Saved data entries
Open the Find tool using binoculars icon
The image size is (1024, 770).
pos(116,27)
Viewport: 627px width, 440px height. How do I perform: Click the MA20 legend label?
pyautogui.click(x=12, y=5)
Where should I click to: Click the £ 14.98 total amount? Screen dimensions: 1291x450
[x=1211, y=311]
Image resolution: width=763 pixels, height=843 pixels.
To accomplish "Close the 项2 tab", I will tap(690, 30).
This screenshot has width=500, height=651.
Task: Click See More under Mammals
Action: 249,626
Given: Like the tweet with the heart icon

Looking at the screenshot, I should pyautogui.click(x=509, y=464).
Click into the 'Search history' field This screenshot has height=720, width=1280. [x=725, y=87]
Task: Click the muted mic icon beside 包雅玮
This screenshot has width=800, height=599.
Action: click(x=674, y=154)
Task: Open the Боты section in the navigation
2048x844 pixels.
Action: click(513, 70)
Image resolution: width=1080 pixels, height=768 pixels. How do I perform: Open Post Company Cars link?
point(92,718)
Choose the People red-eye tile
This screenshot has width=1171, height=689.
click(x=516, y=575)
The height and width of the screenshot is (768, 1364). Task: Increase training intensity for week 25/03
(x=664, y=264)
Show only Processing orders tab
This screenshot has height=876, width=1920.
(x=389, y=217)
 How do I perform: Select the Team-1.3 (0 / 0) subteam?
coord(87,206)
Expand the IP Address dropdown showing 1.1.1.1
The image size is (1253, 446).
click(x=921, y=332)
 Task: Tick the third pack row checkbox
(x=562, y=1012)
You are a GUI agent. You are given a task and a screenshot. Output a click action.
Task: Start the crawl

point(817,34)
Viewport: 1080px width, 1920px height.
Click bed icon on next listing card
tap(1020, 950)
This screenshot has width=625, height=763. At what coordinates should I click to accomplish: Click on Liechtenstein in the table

> _What to do_
With no additions or omissions, transcribe every record.

> _Response box_
Open the Find tool using binoculars icon
The image size is (1024, 770).
pos(116,27)
Viewport: 627px width, 440px height. How do I perform: Click the MA20 legend label?
pyautogui.click(x=12, y=5)
Where should I click to: Click the £ 14.98 total amount? Screen dimensions: 1291x450
[x=1211, y=311]
Image resolution: width=763 pixels, height=843 pixels.
To accomplish "Close the 项2 tab", I will tap(690, 30).
This screenshot has width=500, height=651.
Task: Click See More under Mammals
Action: 249,626
Given: Like the tweet with the heart icon

Looking at the screenshot, I should pyautogui.click(x=509, y=464).
Click into the 'Search history' field This screenshot has height=720, width=1280. [x=725, y=87]
Task: Click the muted mic icon beside 包雅玮
This screenshot has width=800, height=599.
Action: click(x=674, y=154)
Task: Open the Боты section in the navigation
2048x844 pixels.
Action: click(513, 70)
Image resolution: width=1080 pixels, height=768 pixels. How do I perform: Open Post Company Cars link?
point(92,718)
Choose the People red-eye tile
This screenshot has width=1171, height=689.
click(x=516, y=575)
The height and width of the screenshot is (768, 1364). Task: Increase training intensity for week 25/03
(x=664, y=264)
Show only Processing orders tab
This screenshot has height=876, width=1920.
(x=389, y=217)
 How do I perform: Select the Team-1.3 (0 / 0) subteam?
coord(87,206)
Expand the IP Address dropdown showing 1.1.1.1
The image size is (1253, 446).
click(x=921, y=332)
 Task: Tick the third pack row checkbox
(x=562, y=1012)
You are a GUI agent. You are given a task and a screenshot. Output a click action.
Task: Start the crawl

point(817,34)
Viewport: 1080px width, 1920px height.
Click bed icon on next listing card
tap(1020, 950)
This screenshot has width=625, height=763. At what coordinates should I click to accomplish: Click on Liechtenstein in the table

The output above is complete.